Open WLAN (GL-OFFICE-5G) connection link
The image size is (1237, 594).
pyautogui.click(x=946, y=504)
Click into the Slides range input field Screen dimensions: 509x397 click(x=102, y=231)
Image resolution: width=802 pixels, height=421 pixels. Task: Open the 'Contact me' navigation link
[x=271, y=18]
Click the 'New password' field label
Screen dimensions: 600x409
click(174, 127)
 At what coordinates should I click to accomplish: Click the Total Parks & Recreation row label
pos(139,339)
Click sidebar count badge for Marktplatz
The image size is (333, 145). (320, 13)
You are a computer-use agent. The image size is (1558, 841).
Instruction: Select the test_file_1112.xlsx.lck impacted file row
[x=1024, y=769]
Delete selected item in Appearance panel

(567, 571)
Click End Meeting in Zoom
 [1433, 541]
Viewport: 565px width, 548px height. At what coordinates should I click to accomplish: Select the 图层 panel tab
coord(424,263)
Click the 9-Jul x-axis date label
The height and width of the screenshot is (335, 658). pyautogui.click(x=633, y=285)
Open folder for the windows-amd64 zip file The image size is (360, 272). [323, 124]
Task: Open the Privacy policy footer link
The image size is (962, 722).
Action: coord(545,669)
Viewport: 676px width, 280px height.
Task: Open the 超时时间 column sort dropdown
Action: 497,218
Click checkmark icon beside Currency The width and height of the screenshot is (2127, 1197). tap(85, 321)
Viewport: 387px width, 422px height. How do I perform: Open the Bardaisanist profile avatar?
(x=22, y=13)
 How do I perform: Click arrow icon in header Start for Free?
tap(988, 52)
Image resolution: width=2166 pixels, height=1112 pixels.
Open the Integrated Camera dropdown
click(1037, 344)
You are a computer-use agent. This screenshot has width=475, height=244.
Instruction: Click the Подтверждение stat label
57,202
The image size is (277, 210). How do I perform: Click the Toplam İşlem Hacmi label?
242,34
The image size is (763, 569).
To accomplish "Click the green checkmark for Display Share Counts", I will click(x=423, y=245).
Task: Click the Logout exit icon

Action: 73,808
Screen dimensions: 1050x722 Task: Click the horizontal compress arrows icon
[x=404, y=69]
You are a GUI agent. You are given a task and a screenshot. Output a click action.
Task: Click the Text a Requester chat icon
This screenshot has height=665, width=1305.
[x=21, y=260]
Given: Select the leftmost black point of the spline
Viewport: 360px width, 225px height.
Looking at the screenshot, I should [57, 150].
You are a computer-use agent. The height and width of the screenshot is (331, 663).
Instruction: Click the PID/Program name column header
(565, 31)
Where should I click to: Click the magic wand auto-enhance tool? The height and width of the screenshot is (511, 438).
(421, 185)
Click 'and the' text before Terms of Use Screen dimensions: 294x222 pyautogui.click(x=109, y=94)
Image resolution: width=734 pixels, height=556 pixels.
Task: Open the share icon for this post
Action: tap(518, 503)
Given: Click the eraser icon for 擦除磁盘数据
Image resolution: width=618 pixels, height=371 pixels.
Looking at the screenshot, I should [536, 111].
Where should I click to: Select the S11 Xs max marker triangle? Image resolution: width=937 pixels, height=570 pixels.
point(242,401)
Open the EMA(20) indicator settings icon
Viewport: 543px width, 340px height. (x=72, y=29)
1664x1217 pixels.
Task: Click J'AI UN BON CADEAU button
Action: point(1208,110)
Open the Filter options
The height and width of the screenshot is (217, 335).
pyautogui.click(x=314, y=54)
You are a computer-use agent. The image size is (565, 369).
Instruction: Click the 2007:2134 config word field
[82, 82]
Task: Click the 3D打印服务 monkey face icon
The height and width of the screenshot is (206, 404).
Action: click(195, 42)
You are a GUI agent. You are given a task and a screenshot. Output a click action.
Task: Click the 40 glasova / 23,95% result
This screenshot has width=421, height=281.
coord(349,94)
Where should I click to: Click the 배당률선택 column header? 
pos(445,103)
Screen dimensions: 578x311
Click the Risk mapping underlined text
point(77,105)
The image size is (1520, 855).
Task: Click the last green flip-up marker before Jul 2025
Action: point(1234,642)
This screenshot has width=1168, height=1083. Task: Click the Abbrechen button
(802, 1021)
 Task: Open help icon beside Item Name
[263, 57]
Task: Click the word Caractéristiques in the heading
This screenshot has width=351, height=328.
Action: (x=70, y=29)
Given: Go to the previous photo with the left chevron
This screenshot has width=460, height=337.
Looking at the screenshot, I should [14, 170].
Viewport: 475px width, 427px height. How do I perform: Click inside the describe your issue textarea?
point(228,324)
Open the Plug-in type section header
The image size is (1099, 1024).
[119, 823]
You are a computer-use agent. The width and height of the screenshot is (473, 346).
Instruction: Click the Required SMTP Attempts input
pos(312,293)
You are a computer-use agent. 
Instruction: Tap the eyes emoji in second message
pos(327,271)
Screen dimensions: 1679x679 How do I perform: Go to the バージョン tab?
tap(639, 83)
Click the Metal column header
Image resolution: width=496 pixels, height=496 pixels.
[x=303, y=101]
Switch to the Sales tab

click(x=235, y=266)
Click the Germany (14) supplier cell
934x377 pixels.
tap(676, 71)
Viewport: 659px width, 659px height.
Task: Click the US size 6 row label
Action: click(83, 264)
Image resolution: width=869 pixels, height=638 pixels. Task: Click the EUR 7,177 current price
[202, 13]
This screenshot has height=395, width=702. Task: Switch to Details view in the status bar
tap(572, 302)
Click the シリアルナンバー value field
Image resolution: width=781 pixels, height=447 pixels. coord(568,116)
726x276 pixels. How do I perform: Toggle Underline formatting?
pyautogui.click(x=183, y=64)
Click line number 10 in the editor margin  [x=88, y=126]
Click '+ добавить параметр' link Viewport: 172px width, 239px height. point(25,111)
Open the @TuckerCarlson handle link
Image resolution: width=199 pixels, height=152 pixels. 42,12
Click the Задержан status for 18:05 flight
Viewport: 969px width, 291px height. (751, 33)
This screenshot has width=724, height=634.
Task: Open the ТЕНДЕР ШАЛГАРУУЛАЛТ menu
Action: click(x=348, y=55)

========================================================================

Problem to solve -> Convert every line of the material above into a numbered list, dropping any blank lines.

Output of the task ->
1. Open WLAN (GL-OFFICE-5G) connection link
2. The image size is (1237, 594).
3. pyautogui.click(x=946, y=504)
4. Click into the Slides range input field Screen dimensions: 509x397 click(x=102, y=231)
5. Image resolution: width=802 pixels, height=421 pixels. Task: Open the 'Contact me' navigation link
6. [x=271, y=18]
7. Click the 'New password' field label
8. Screen dimensions: 600x409
9. click(174, 127)
10.  At what coordinates should I click to accomplish: Click the Total Parks & Recreation row label
11. pos(139,339)
12. Click sidebar count badge for Marktplatz
13. The image size is (333, 145). (320, 13)
14. You are a computer-use agent. The image size is (1558, 841).
15. Instruction: Select the test_file_1112.xlsx.lck impacted file row
16. [x=1024, y=769]
17. Delete selected item in Appearance panel
18. (567, 571)
19. Click End Meeting in Zoom
20.  [1433, 541]
21. Viewport: 565px width, 548px height. At what coordinates should I click to accomplish: Select the 图层 panel tab
22. coord(424,263)
23. Click the 9-Jul x-axis date label
24. The height and width of the screenshot is (335, 658). pyautogui.click(x=633, y=285)
25. Open folder for the windows-amd64 zip file The image size is (360, 272). [323, 124]
26. Task: Open the Privacy policy footer link
27. The image size is (962, 722).
28. Action: coord(545,669)
29. Viewport: 676px width, 280px height.
30. Task: Open the 超时时间 column sort dropdown
31. Action: 497,218
32. Click checkmark icon beside Currency The width and height of the screenshot is (2127, 1197). tap(85, 321)
33. Viewport: 387px width, 422px height. How do I perform: Open the Bardaisanist profile avatar?
34. (x=22, y=13)
35.  How do I perform: Click arrow icon in header Start for Free?
36. tap(988, 52)
37. Image resolution: width=2166 pixels, height=1112 pixels.
38. Open the Integrated Camera dropdown
39. click(1037, 344)
40. You are a computer-use agent. This screenshot has width=475, height=244.
41. Instruction: Click the Подтверждение stat label
42. 57,202
43. The image size is (277, 210). How do I perform: Click the Toplam İşlem Hacmi label?
44. 242,34
45. The image size is (763, 569).
46. To accomplish "Click the green checkmark for Display Share Counts", I will click(x=423, y=245).
47. Task: Click the Logout exit icon
48. Action: 73,808
49. Screen dimensions: 1050x722 Task: Click the horizontal compress arrows icon
50. [x=404, y=69]
51. You are a GUI agent. You are given a task and a screenshot. Output a click action.
52. Task: Click the Text a Requester chat icon
53. This screenshot has height=665, width=1305.
54. [x=21, y=260]
55. Given: Select the leftmost black point of the spline
56. Viewport: 360px width, 225px height.
57. Looking at the screenshot, I should [57, 150].
58. You are a computer-use agent. The height and width of the screenshot is (331, 663).
59. Instruction: Click the PID/Program name column header
60. (565, 31)
61. Where should I click to: Click the magic wand auto-enhance tool? The height and width of the screenshot is (511, 438).
62. (421, 185)
63. Click 'and the' text before Terms of Use Screen dimensions: 294x222 pyautogui.click(x=109, y=94)
64. Image resolution: width=734 pixels, height=556 pixels.
65. Task: Open the share icon for this post
66. Action: tap(518, 503)
67. Given: Click the eraser icon for 擦除磁盘数据
68. Image resolution: width=618 pixels, height=371 pixels.
69. Looking at the screenshot, I should [536, 111].
70. Where should I click to: Select the S11 Xs max marker triangle? Image resolution: width=937 pixels, height=570 pixels.
71. point(242,401)
72. Open the EMA(20) indicator settings icon
73. Viewport: 543px width, 340px height. (x=72, y=29)
74. 1664x1217 pixels.
75. Task: Click J'AI UN BON CADEAU button
76. Action: point(1208,110)
77. Open the Filter options
78. The height and width of the screenshot is (217, 335).
79. pyautogui.click(x=314, y=54)
80. You are a computer-use agent. The image size is (565, 369).
81. Instruction: Click the 2007:2134 config word field
82. [82, 82]
83. Task: Click the 3D打印服务 monkey face icon
84. The height and width of the screenshot is (206, 404).
85. Action: click(195, 42)
86. You are a GUI agent. You are given a task and a screenshot. Output a click action.
87. Task: Click the 40 glasova / 23,95% result
88. This screenshot has width=421, height=281.
89. coord(349,94)
90. Where should I click to: Click the 배당률선택 column header? 
91. pos(445,103)
92. Screen dimensions: 578x311
93. Click the Risk mapping underlined text
94. point(77,105)
95. The image size is (1520, 855).
96. Task: Click the last green flip-up marker before Jul 2025
97. Action: point(1234,642)
98. This screenshot has width=1168, height=1083. Task: Click the Abbrechen button
99. (802, 1021)
100.  Task: Open help icon beside Item Name
101. [263, 57]
102. Task: Click the word Caractéristiques in the heading
103. This screenshot has width=351, height=328.
104. Action: (x=70, y=29)
105. Given: Go to the previous photo with the left chevron
106. This screenshot has width=460, height=337.
107. Looking at the screenshot, I should [14, 170].
108. Viewport: 475px width, 427px height. How do I perform: Click inside the describe your issue textarea?
109. point(228,324)
110. Open the Plug-in type section header
111. The image size is (1099, 1024).
112. [119, 823]
113. You are a computer-use agent. The width and height of the screenshot is (473, 346).
114. Instruction: Click the Required SMTP Attempts input
115. pos(312,293)
116. You are a computer-use agent. 
117. Instruction: Tap the eyes emoji in second message
118. pos(327,271)
119. Screen dimensions: 1679x679 How do I perform: Go to the バージョン tab?
120. tap(639, 83)
121. Click the Metal column header
122. Image resolution: width=496 pixels, height=496 pixels.
123. [x=303, y=101]
124. Switch to the Sales tab
125. click(x=235, y=266)
126. Click the Germany (14) supplier cell
127. 934x377 pixels.
128. tap(676, 71)
129. Viewport: 659px width, 659px height.
130. Task: Click the US size 6 row label
131. Action: click(83, 264)
132. Image resolution: width=869 pixels, height=638 pixels. Task: Click the EUR 7,177 current price
133. [202, 13]
134. This screenshot has height=395, width=702. Task: Switch to Details view in the status bar
135. tap(572, 302)
136. Click the シリアルナンバー value field
137. Image resolution: width=781 pixels, height=447 pixels. coord(568,116)
138. 726x276 pixels. How do I perform: Toggle Underline formatting?
139. pyautogui.click(x=183, y=64)
140. Click line number 10 in the editor margin  [x=88, y=126]
141. Click '+ добавить параметр' link Viewport: 172px width, 239px height. point(25,111)
142. Open the @TuckerCarlson handle link
143. Image resolution: width=199 pixels, height=152 pixels. 42,12
144. Click the Задержан status for 18:05 flight
145. Viewport: 969px width, 291px height. (751, 33)
146. This screenshot has width=724, height=634.
147. Task: Open the ТЕНДЕР ШАЛГАРУУЛАЛТ menu
148. Action: click(x=348, y=55)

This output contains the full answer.